Exercise
Having found the line containing "This screenshot has width=508, height=346." in the records below, copy that line and each later one exactly, dropping pictures.

(Screenshot grounding data)
════════════════
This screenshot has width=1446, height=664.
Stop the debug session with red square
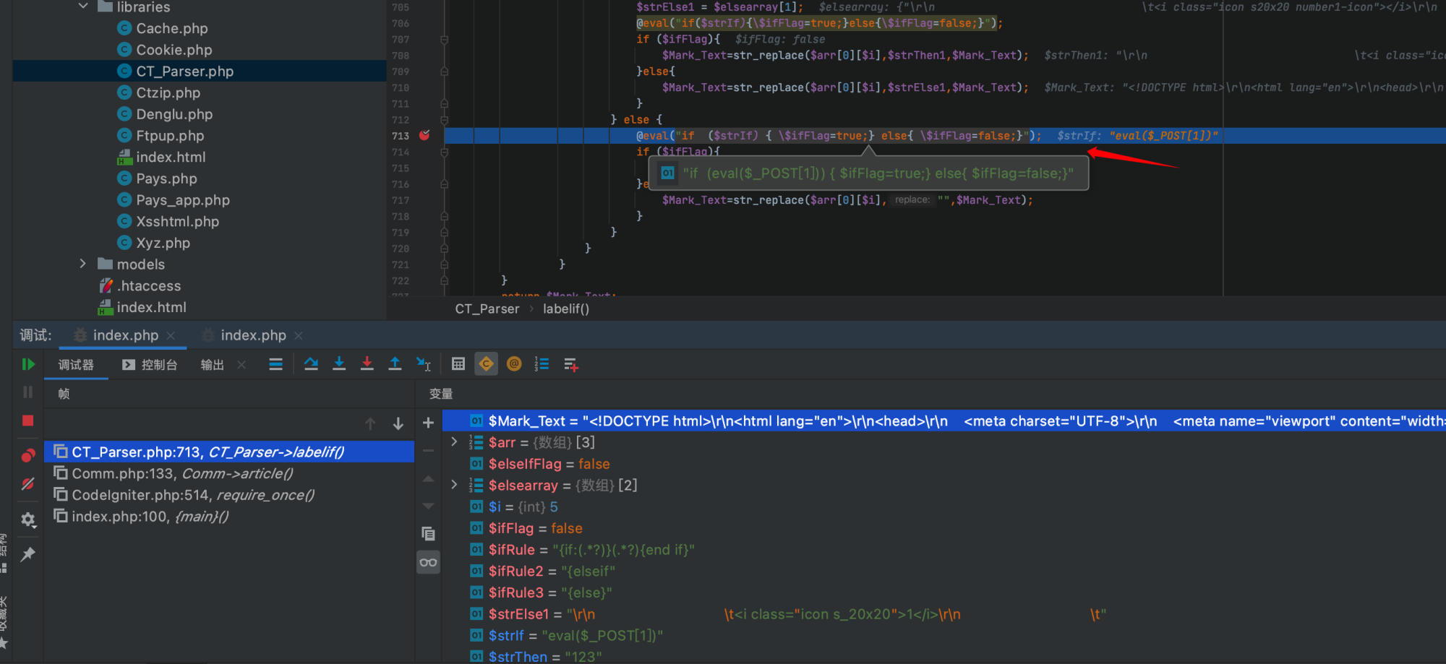(27, 421)
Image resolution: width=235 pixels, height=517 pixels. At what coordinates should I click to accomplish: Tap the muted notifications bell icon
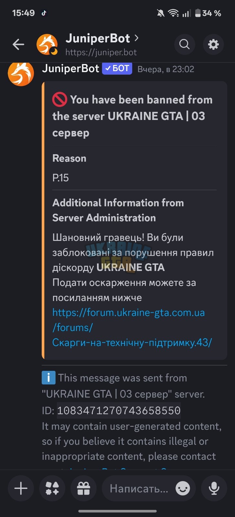tap(160, 13)
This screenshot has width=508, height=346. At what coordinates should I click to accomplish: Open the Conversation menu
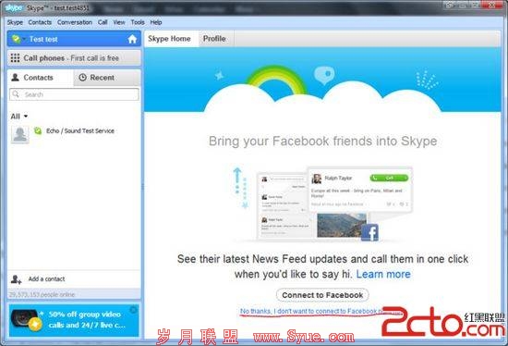tap(75, 22)
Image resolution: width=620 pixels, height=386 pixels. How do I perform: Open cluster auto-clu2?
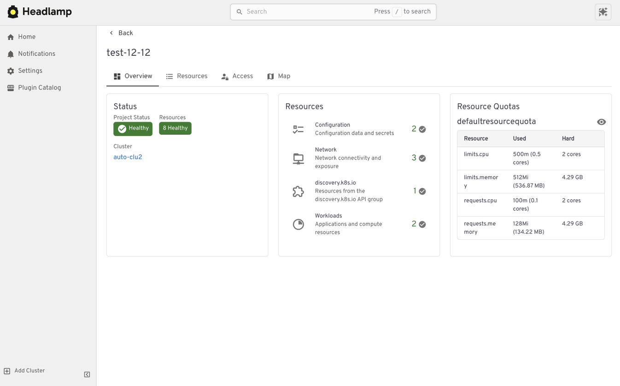pos(128,157)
════════════════
Completed exercise
This screenshot has width=508, height=346. At what coordinates should I click to accomplish: Open the Conversation menu
tap(75, 22)
Image resolution: width=620 pixels, height=386 pixels. How do I perform: Open cluster auto-clu2?
pos(128,157)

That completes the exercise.